EU takes steps to tackle shipping emissions
The parliament's full legislative assembly will vote in September on whether to approve the rules that would impose the world’s first major legally binding greenhouse gas emissions requirements on ships
Ships calling at EU ports face a mandatory 40% reduction in carbon intensity and inclusion in the bloc’s Emissions Trading System
CARBON emissions from the maritime sector could be included in the European Union’s carbon market for the first time.
Lawmakers on the environmental committee of the European Parliament have voted on a set of reforms to the EU’s monitoring, reporting and verification regulation, which dictates rules for collection of fuel and emissions data from ships calling at the bloc's ports.
Under the reforms, maritime should become part of the EU Emissions Trading System, the bloc’s tool for capping permitted carbon emissions and allows for trading of allowances.
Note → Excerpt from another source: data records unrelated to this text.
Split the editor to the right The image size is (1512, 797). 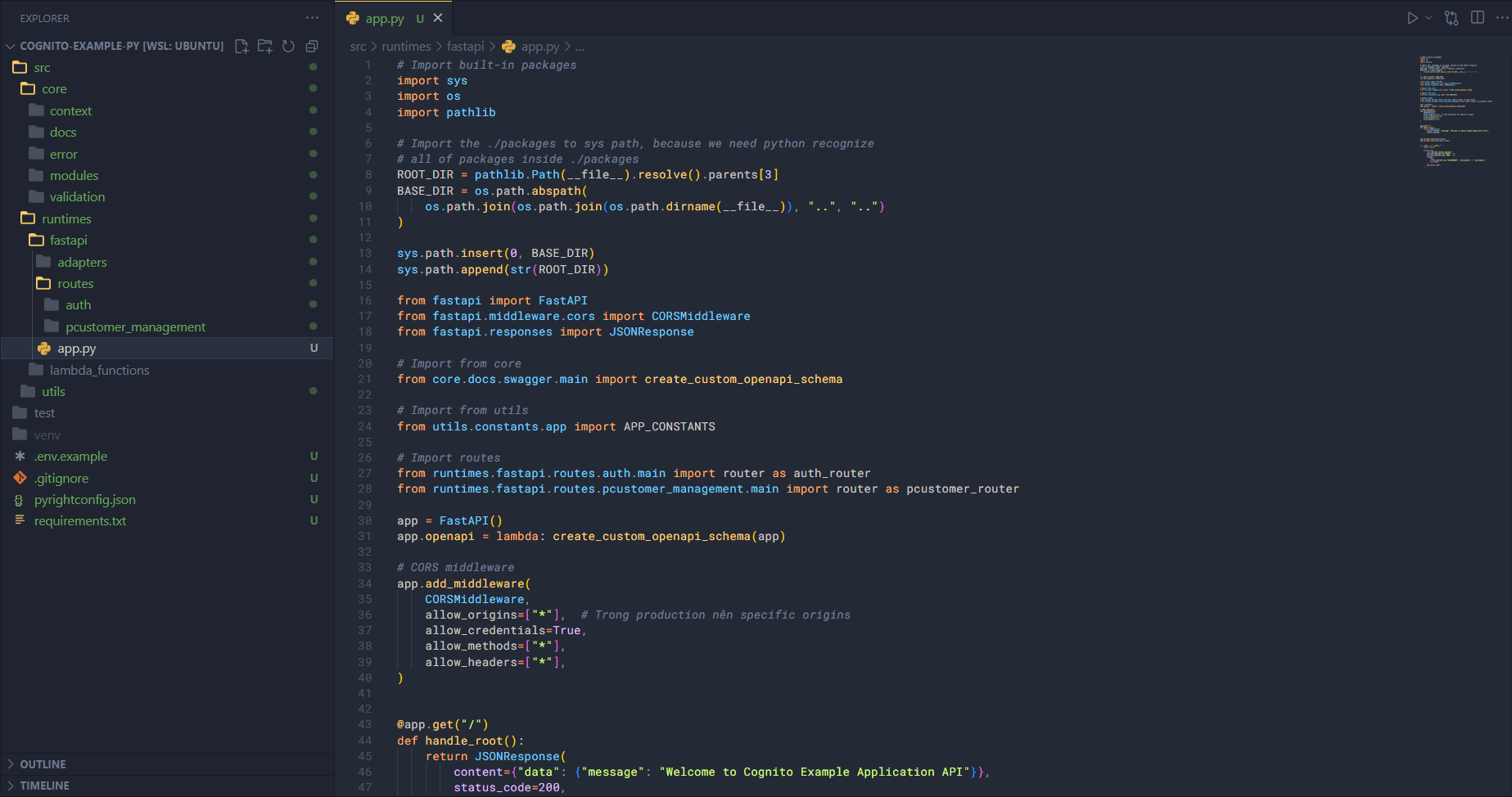click(x=1478, y=18)
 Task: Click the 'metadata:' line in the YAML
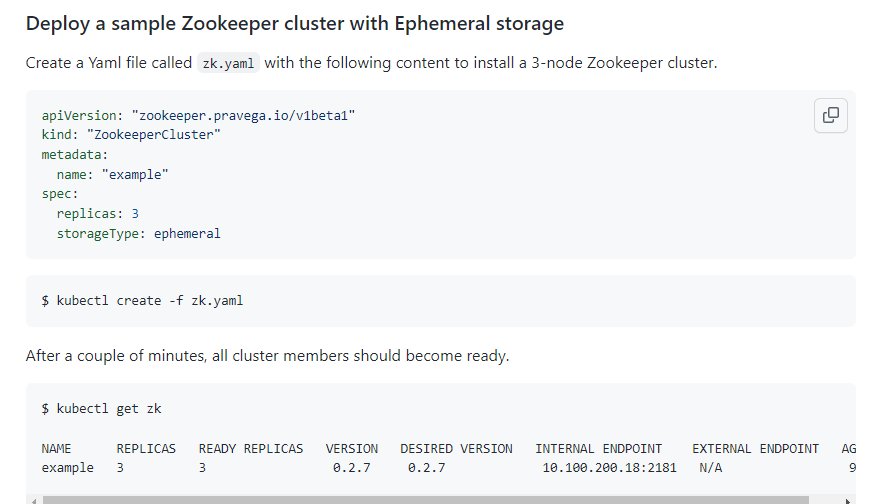point(74,155)
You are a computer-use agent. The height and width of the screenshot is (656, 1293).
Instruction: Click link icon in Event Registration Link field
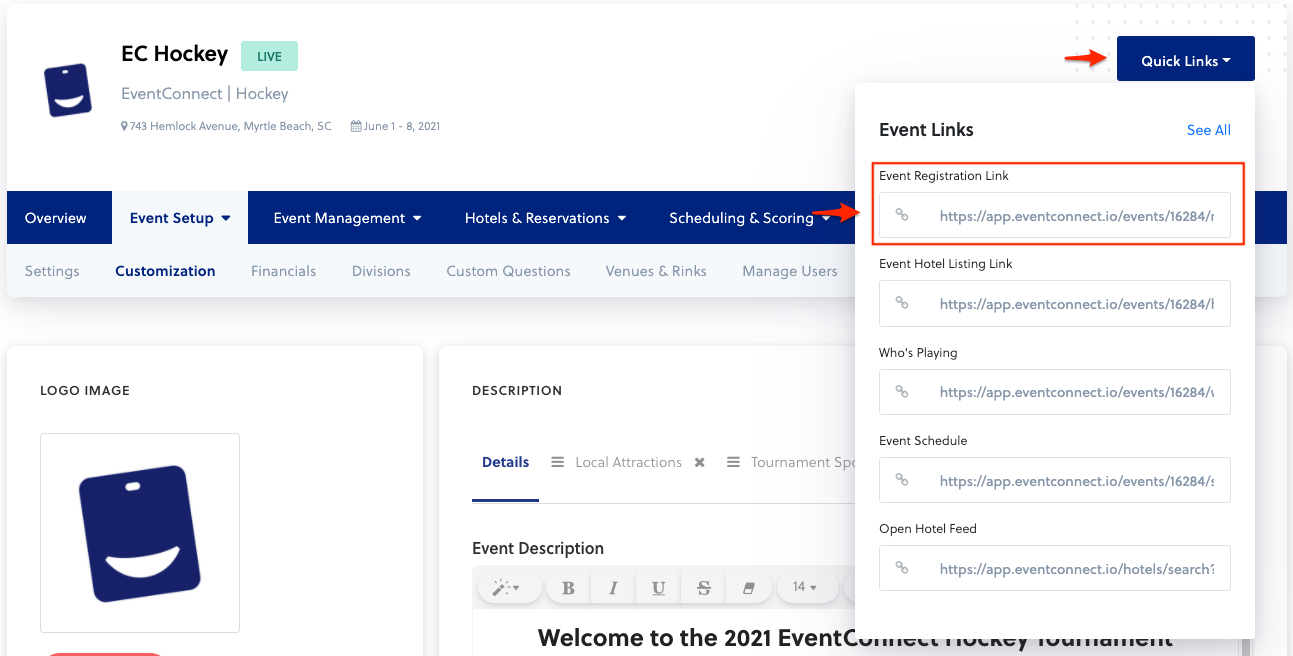tap(902, 215)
Shipping could also face binding targets to cut ships’ annual average carbon intensity by at least 40% by 2030 compared with a baseline year yet to be decided.
Lawmakers on the environmental committee agreed that it should be the European Commission that decides the exact baseline, based on both the monitoring, reporting and verification regulation database and the International Maritime Organization’s global data collection system.
The parliament's full legislative assembly will vote in September on whether to approve the rules that would impose the world’s first major legally binding greenhouse gas emissions requirements on ships and force shipowners to pay for excess emissions in the EU.
Based on current data, the rules would affect around 11,000 vessels.
If the parliament approves, it will begin negotiations with EU member states to agree on a final text.
Under the proposed reform, companies would also be obliged to report on their methane emissions, a greenhouse gas that is particularly relevant for liquefied natural gas-fuelled ships.
MEPs also agreed to establish an Ocean Fund to be financed by auctioning allowances under the ETS.
Its main purpose would be to make “ships more energy efficient and to support investment in innovative technologies and infrastructure, such as alternative fuel and green ports, to decarbonise the maritime transport sector”.
Additionally, 20% of the revenues will contribute to protecting, restoring and efficiently managing marine ecosystems affected by global warming.
Ships calling at EU ports are also expected to emit no GHGs by 2030 when at berth.
Transport & Environment, a Brussels-based NGO that has been a staunch supporter of shipping’s inclusion in the ETS, said that the European Commission should follow through on the new proposal.
“MEPs have delivered a wake-up call to the European Commission, which has focused too much on biofuels and hardly at all on making shipping pay for its pollution,” T&E shipping manager Faig Abbasov said in a statement.
Shipping companies are not yet included in the EU emissions trading system, which obliges factories, power plants and airlines to pay for their pollution. The EU executive plans to add them in 2021 to bring the industry into line with the bloc's efforts to cut greenhouse gases.